About Amino Acid

About Amino Acid

About Amino Acid


Amino acids are important because they make up proteins, which are a vital part of our diet. When we consume food with amino acids, it turns them into proteins which are a source of energy. The human body has thousands of different proteins, all of which are necessary for staying alive and healthy. Amino acids are the building blocks of proteins.

An amino acid is a type of organic acid that contains an acid functional group and an amine functional group on adjacent carbon atoms.

There are 20 total amino acids in living things that are both created within the body, and humans need to obtain some amino acids through consuming foods that contain those essential amino acids.

Amino acid building blocks are put together through the process of translation to create a polypeptide chain. That chain can join up with others in specific shapes to make one of thousands of different proteins – from structural proteins to gene expression to enzymes – designed to do different things.

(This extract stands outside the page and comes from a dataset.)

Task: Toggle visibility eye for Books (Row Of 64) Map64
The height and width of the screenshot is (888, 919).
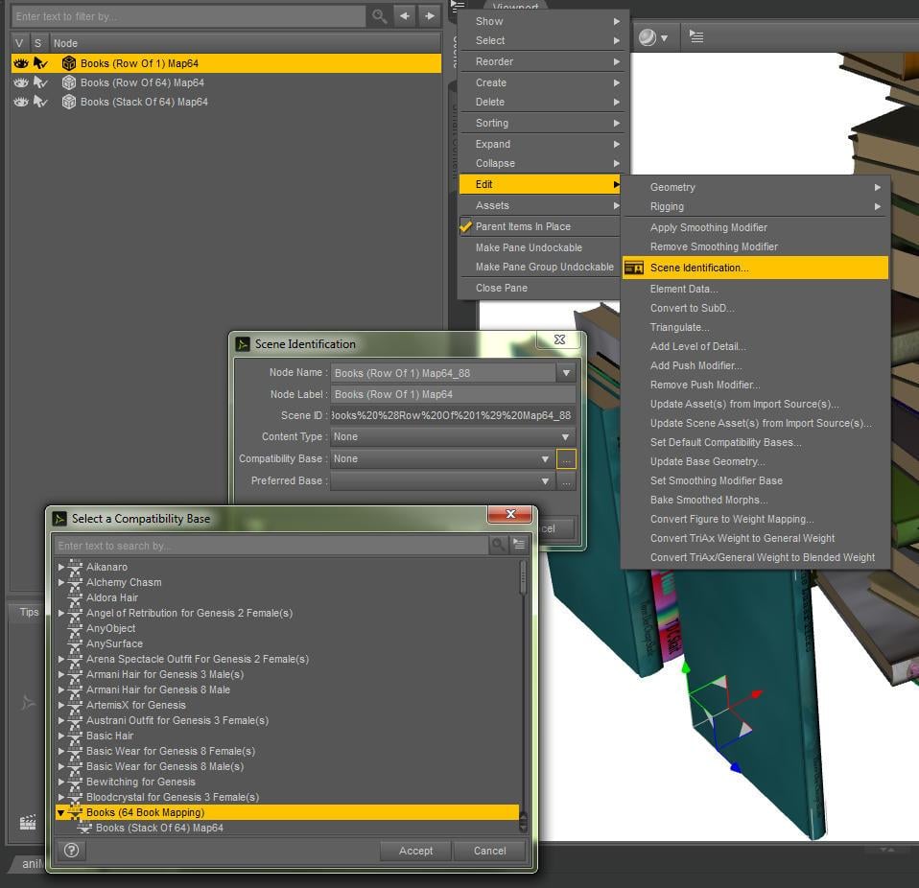Action: [x=21, y=82]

A large proportion of our cells, muscles and tissue are made up of amino acids, meaning they carry out many important bodily functions, such as giving cells their structure. They also play a key role in the transport and the storage of nutrients. Amino acids have an influence on the function of organs, glands, tendons and arteries. They are furthermore essential for healing wounds and repairing tissue, especially in the muscles, bones, skin and hair as well as for the removal of all kinds of waste deposits produced in connection with the metabolism.

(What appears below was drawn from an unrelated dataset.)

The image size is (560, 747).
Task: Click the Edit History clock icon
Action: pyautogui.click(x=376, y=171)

The Importance of Amino Acids for Human

Unfortunately, in the real world countless factors are working to prevent our bodies from receiving a full and balanced supply of these all-important substances. Among these factors are the pollution caused by burning fossil-fuels, the hormones fed to cattle, the intensive use of fertilizers in agriculture, and even habits such as smoking and drinking, all of which can prevent our bodies from fully using what we eat. Worse still is the amount of nutrition that is lost from our food through processing before we actually get to eat it. By providing the body with optimal nutrition, amino acids help to replace what is lost and, in doing so, promote well-being and vitality.

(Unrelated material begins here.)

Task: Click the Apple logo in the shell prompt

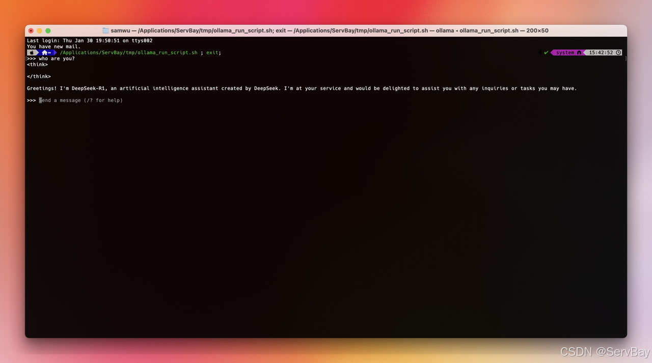Action: (32, 52)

If the body is lacking in the minimum energy and nutrients, the body cannot carry out its bodily and mental functions. Without the necessary vitamins, proteins (Amino Acids), trace elements and minerals, there is a risk of debilities and metabolic disorders which can have serious consequences.

Structure of Amino Acids

Generally, amino acids have the following structural properties:

  • A carbon (the alpha carbon)
  • A hydrogen atom (H)
  • A Carboxyl group (-COOH)
  • An Amino group (-NH2)
  • A “variable” group or “R” group

All amino acids have the alpha carbon bonded to a hydrogen atom, carboxyl group, and amino group. The “R” group varies among amino acids and determines the differences between these protein monomers. The amino acid sequence of a protein is determined by the information found in the cellular genetic code. The genetic code is the sequence of nucleotide bases in nucleic acids (DNA and RNA) that code for amino acids. These gene codes not only determine the order of amino acids in a protein, but they also determine a protein’s structure and function.

Amino Acids and Protein Synthesis

Proteins are produced through the processes of DNA transcription and translation. In protein synthesis, DNA is first transcribed or copied into RNA. The resulting RNA transcript or messenger RNA (mRNA) is then translated to produce amino acids from the transcribed genetic code. Organelles called ribosomes and another RNA molecule called transfer RNA help to translate mRNA. The resulting amino acids are joined together through dehydration synthesis, a process in which a peptide bond is formed between the amino acids. A polypeptide chain is formed when a number of amino acids are linked together by peptide bonds. After several modifications, the polypeptide chain becomes a fully functioning protein.